CONSIGNES.
1. Condense le paragraphe de l'extrait sur le livre de David Graeber qui commence par « Aucun boulot n'échappe », sans perdre ses faits principaux.
2. Recopie sans rien changer le passage de l'extrait sur le livre de David Graeber qui va de « Dernière catégorie mais » jusqu'à « votre boulot ? » inclus.
3. Traduis en anglais cette phrase de l'extrait sur le livre de David Graeber : « Ils multiplient le microcontrôle et les tâches sans intérêt, contribuant activement à « bullshitiser le boulot des autres ». »

EXTRAIT FOURNI.
*-*-*

Dernière catégorie mais certainement celle qui parlera parlera à tous, car nous y avons tous été confrontés au moins une fois. David Graeber les appelle les « taskmasters » en anglais. On pense bien sûr spontanément aux personnes acariâtres, manipulatrices et souvent incompétentes que le hasard a choisi de placer au-dessus de nous dans la hiérarchie. A quoi les reconnait-on ? Ils cachent souvent l’inconfort de leur position d’inutilité par beaucoup de bruit et d’agitation et donnent à leur collaborateurs des missions à la con. Ils multiplient le microcontrôle et les tâches sans intérêt, contribuant activement à « bullshitiser le boulot des autres ».

Et vous ? Comment est votre boulot ?

Aucun boulot n’échappe complètement à ces catégories et la démarche de David Graeber n’a pas pour but de désigner avec arrogance les jobs à la con. Pour peu qu’on prenne le temps de lire son livre, on découvre en fait que l’auteur cherche à aider ses lecteurs à se poser les bonnes questions s’ils en ressentent le besoin.

*-*-*

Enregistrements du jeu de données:
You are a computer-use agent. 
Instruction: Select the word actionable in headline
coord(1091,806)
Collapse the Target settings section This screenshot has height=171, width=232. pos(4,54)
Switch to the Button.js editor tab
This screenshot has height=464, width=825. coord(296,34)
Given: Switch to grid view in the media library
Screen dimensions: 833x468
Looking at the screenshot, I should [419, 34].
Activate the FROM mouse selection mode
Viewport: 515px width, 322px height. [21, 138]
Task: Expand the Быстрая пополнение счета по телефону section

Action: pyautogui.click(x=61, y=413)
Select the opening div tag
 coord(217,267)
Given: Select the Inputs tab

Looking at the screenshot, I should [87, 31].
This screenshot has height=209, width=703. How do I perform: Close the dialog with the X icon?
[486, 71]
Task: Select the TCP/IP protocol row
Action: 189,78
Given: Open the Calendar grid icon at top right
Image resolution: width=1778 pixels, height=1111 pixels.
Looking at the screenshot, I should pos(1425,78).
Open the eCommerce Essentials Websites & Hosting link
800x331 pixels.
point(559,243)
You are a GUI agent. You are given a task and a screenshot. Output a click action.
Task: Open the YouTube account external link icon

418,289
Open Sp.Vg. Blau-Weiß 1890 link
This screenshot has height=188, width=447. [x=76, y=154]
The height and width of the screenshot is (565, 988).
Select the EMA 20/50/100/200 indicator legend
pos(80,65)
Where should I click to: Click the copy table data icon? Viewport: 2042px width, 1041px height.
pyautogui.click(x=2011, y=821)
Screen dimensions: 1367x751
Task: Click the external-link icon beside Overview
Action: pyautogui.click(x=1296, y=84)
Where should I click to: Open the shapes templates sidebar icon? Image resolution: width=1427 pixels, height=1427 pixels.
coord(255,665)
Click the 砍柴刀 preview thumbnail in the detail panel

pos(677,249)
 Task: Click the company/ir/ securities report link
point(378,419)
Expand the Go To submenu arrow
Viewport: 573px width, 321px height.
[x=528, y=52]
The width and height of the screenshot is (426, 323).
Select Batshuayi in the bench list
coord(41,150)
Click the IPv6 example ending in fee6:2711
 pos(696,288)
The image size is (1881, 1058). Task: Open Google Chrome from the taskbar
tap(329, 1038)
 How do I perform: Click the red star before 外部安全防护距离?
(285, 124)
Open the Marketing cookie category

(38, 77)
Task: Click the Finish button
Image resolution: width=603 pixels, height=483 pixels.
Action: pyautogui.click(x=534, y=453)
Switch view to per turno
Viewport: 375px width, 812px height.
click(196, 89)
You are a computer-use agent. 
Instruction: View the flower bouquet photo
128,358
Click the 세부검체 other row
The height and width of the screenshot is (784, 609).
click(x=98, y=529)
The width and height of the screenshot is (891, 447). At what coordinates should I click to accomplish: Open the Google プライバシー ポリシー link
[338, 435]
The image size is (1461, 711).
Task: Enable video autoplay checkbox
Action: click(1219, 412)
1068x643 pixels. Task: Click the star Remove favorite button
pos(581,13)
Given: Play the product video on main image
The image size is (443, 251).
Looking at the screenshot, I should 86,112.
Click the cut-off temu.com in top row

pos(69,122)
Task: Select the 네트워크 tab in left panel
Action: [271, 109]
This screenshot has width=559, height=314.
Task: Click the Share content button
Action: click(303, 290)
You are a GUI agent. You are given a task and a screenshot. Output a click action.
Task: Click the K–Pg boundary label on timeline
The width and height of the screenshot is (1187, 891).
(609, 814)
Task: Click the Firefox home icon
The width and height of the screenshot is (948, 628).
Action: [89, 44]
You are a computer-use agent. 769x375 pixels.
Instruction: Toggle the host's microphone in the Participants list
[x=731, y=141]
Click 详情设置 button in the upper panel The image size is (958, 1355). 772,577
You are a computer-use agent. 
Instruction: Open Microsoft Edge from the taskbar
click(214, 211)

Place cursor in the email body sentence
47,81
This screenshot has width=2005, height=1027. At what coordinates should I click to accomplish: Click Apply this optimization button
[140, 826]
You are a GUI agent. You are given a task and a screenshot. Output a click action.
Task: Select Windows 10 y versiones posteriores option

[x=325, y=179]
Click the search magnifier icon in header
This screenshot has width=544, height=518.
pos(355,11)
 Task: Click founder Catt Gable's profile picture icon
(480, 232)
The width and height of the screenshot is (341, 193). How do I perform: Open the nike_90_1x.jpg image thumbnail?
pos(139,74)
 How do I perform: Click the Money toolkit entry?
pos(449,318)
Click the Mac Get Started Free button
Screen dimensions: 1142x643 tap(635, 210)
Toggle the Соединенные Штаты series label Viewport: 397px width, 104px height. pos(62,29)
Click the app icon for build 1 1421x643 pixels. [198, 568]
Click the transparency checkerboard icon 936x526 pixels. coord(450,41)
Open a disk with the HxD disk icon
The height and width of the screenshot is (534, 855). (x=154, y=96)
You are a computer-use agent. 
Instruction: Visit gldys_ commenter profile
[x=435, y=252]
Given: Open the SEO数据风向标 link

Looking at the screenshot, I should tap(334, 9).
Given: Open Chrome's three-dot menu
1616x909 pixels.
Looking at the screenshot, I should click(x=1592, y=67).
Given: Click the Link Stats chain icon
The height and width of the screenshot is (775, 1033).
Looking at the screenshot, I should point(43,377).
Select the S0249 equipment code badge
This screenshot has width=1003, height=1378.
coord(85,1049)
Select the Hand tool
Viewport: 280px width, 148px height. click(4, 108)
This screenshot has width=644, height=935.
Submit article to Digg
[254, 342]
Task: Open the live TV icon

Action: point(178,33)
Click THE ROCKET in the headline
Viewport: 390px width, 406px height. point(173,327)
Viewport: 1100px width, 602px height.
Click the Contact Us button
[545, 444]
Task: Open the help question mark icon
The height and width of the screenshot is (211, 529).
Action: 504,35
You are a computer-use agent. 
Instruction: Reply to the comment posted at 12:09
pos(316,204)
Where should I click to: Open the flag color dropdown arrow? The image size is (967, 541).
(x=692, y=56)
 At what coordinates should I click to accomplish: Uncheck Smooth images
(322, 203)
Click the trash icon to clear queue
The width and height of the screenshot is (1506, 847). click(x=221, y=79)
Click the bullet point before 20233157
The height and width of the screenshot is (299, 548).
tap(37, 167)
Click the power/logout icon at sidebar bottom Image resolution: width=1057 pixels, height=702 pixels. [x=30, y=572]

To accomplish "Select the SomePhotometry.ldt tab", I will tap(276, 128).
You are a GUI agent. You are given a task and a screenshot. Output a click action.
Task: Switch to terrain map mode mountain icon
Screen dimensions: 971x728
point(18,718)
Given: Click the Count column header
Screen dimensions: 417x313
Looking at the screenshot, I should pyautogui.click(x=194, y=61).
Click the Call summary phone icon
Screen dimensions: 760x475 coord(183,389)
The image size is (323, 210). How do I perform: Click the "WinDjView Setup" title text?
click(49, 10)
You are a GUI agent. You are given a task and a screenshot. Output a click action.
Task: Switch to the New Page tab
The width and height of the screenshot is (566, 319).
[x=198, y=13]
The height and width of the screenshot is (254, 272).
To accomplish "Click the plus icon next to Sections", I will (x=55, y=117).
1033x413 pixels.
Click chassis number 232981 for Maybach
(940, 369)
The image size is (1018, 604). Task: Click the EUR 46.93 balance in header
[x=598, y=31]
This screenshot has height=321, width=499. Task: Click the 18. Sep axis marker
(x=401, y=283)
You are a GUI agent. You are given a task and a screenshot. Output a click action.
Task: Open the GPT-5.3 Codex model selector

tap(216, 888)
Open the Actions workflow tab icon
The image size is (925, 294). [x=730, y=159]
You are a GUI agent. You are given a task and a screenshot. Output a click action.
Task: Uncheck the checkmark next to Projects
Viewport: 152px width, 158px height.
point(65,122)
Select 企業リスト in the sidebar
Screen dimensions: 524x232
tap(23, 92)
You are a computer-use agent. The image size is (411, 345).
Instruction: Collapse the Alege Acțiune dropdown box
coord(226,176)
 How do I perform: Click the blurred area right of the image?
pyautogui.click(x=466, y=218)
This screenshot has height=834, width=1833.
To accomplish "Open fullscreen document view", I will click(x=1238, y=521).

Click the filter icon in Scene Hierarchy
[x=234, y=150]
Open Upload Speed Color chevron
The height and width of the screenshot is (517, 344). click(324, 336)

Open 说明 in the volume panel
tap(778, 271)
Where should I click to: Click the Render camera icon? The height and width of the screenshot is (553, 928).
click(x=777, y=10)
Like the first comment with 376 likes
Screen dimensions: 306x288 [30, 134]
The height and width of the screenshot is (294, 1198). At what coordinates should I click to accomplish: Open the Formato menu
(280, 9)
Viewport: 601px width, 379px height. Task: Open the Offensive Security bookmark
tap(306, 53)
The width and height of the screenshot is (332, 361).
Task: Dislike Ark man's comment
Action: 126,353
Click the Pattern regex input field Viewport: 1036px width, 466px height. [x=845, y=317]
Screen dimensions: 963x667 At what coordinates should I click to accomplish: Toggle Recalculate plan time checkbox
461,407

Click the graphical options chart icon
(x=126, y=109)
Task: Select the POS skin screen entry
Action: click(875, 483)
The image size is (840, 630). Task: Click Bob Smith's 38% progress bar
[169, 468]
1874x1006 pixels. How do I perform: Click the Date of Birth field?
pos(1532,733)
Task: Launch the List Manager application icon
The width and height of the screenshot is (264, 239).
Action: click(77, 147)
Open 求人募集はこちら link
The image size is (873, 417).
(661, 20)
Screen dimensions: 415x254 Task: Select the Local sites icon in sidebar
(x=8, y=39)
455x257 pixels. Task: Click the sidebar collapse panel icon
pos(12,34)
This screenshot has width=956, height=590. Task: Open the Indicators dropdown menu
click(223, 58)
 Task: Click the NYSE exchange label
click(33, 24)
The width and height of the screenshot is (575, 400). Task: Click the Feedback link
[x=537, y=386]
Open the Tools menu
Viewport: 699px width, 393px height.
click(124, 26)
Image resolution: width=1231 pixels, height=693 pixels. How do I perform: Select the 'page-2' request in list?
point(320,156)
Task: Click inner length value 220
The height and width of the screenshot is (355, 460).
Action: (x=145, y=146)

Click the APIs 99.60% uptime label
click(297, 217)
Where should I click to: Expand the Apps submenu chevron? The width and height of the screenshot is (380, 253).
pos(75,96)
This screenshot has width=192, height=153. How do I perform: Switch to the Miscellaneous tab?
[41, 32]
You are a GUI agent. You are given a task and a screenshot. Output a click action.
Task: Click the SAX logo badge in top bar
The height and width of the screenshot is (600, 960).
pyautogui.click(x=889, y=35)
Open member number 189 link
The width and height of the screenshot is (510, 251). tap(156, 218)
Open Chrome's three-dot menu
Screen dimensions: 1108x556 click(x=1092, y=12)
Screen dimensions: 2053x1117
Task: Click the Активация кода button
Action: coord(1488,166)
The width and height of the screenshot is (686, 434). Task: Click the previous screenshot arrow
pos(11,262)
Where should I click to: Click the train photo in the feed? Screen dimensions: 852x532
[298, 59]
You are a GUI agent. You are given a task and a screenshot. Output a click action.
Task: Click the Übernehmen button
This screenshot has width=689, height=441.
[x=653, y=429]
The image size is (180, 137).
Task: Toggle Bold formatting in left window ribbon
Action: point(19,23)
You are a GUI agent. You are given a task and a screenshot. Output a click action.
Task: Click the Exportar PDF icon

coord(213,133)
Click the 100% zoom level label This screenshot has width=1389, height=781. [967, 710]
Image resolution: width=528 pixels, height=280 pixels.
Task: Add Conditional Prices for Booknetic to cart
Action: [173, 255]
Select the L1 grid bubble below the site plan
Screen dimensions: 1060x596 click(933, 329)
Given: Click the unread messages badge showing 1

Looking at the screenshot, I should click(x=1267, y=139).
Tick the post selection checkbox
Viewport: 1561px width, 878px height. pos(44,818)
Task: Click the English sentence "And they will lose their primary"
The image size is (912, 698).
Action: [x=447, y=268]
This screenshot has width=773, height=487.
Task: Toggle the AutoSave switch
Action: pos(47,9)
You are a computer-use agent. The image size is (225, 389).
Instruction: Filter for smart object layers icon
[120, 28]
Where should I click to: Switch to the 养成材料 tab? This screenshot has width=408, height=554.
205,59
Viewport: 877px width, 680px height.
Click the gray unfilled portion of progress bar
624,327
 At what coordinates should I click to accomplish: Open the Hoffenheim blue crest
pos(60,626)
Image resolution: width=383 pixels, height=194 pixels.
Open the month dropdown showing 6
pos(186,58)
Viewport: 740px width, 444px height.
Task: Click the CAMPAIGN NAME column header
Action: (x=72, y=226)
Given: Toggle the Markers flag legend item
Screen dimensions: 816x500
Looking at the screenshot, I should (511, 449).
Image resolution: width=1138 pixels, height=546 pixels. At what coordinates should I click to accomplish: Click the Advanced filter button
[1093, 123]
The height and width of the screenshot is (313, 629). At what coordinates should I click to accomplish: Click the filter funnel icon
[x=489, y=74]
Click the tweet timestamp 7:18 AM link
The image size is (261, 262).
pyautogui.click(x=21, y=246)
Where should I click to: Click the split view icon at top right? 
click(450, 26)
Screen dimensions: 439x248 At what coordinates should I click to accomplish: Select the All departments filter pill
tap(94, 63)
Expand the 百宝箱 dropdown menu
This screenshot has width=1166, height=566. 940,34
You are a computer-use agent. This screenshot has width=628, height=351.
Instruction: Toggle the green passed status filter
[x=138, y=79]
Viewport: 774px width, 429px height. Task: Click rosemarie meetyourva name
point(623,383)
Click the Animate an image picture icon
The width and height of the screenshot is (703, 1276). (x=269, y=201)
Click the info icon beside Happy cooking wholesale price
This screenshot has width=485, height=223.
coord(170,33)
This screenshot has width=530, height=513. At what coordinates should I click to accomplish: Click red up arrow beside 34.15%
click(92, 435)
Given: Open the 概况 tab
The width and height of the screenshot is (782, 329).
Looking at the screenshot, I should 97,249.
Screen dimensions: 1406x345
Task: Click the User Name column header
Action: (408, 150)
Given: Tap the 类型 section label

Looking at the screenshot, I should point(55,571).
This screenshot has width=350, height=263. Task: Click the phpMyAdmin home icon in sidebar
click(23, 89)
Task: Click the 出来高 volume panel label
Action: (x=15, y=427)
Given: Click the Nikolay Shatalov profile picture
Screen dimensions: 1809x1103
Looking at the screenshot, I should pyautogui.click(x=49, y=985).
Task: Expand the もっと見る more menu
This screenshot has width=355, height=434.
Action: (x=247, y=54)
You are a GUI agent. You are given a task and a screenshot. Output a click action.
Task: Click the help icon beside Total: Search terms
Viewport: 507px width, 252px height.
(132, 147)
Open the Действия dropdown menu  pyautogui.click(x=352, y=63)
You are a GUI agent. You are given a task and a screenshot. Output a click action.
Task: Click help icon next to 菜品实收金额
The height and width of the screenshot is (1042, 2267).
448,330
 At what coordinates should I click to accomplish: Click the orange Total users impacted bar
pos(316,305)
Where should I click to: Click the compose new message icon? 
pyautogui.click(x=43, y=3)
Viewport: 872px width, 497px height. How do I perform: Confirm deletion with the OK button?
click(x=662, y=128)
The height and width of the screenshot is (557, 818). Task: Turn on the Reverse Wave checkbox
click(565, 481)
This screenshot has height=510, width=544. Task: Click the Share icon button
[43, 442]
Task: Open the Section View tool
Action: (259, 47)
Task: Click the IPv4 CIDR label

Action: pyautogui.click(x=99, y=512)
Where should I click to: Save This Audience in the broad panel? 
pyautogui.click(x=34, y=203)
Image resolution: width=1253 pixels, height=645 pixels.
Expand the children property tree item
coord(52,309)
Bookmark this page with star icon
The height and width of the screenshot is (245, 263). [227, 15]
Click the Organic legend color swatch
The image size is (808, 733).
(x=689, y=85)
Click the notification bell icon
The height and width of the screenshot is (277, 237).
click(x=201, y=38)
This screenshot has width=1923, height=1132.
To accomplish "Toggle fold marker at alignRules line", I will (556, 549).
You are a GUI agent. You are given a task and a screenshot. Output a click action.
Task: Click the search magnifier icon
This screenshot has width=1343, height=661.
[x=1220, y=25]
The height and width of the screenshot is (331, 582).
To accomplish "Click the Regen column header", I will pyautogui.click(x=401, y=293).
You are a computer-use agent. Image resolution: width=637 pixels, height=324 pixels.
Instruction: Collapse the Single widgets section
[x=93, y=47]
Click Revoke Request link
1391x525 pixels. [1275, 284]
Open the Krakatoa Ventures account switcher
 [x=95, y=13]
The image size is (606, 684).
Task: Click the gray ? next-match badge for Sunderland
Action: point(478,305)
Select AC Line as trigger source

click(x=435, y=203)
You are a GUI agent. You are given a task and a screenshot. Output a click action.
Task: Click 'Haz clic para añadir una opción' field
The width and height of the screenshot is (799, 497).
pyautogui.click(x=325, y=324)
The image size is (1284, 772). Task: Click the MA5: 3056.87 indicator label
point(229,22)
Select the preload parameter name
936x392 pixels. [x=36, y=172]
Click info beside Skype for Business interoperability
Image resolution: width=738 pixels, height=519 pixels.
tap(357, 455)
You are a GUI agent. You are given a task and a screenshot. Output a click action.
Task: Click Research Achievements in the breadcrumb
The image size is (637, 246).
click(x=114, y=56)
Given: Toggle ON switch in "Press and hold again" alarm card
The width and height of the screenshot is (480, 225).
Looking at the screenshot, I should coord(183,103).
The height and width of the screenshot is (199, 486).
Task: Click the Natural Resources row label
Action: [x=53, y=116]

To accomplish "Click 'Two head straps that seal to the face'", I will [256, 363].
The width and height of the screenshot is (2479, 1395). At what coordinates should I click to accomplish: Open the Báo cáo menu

*-*-*

RÉSULTATS ATTENDUS.
1. Aucun emploi n'échappe totalement à ces catégories. David Graeber ne cherche pas à pointer avec arrogance les jobs à la con. En lisant son livre, on voit qu'il veut plutôt aider ses lecteurs à se poser les bonnes questions s'ils en ressentent le besoin.

2.
Dernière catégorie mais certainement celle qui parlera parlera à tous, car nous y avons tous été confrontés au moins une fois. David Graeber les appelle les « taskmasters » en anglais. On pense bien sûr spontanément aux personnes acariâtres, manipulatrices et souvent incompétentes que le hasard a choisi de placer au-dessus de nous dans la hiérarchie. A quoi les reconnait-on ? Ils cachent souvent l’inconfort de leur position d’inutilité par beaucoup de bruit et d’agitation et donnent à leur collaborateurs des missions à la con. Ils multiplient le microcontrôle et les tâches sans intérêt, contribuant activement à « bullshitiser le boulot des autres ».

Et vous ? Comment est votre boulot ?

3. They pile on micromanagement and pointless tasks, actively helping to "bullshitize other people's work."